News and Opinion from Sisters, Oregon
Last week, the Sisters City Council appropriated $10,000 for a “Greater Sisters Community Vision & Growth Strategy,” a series of “Community Summits” and a survey.
The end result is is to be “a vision that portrays a desired future condition for the Greater Sisters community” and a plan to achieve it. Total price tag: $72,000 (See story, page 4).
Three city councilors who voted to appropriate the city’s contribution — Mayor Dave Elliott, Brad Boyd and Lon Kellstrom —expressed serious reservations about the project. They said they were worried that it would produce no tangible results. We agree.

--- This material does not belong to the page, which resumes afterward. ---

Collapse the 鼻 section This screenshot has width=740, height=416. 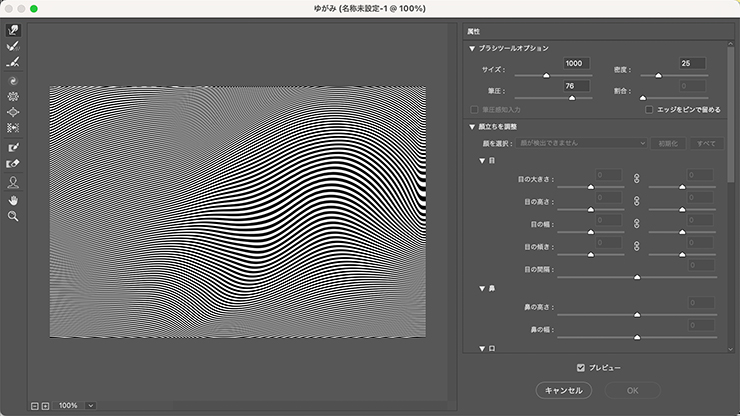click(x=482, y=287)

They should have voted the proposal down.
Sisters needs more action, not more talk. This is a step back, not forward.
Sisters already has a 20-year comprehensive plan that is supposed to provide a “vision” for the community and policies to achieve it. Sisters already has a development code, which it is in the process of updating with citizen input. A committee already came up with a couplet plan, which has since been essentially scrapped. A committee has already created design standards for drive-thru businesses, which has yet to be acted upon.
For the same $10,000 the city could help create a wi-fi cloud that would give residents and visitors wireless access to the Internet. This is something real.
Sisters is faced with many pressing issues: transportation, housing, power supply, economic stability. All of these things have been talked about and talked about and talked about for more than a decade.
It’s time to stop talking and get some work done.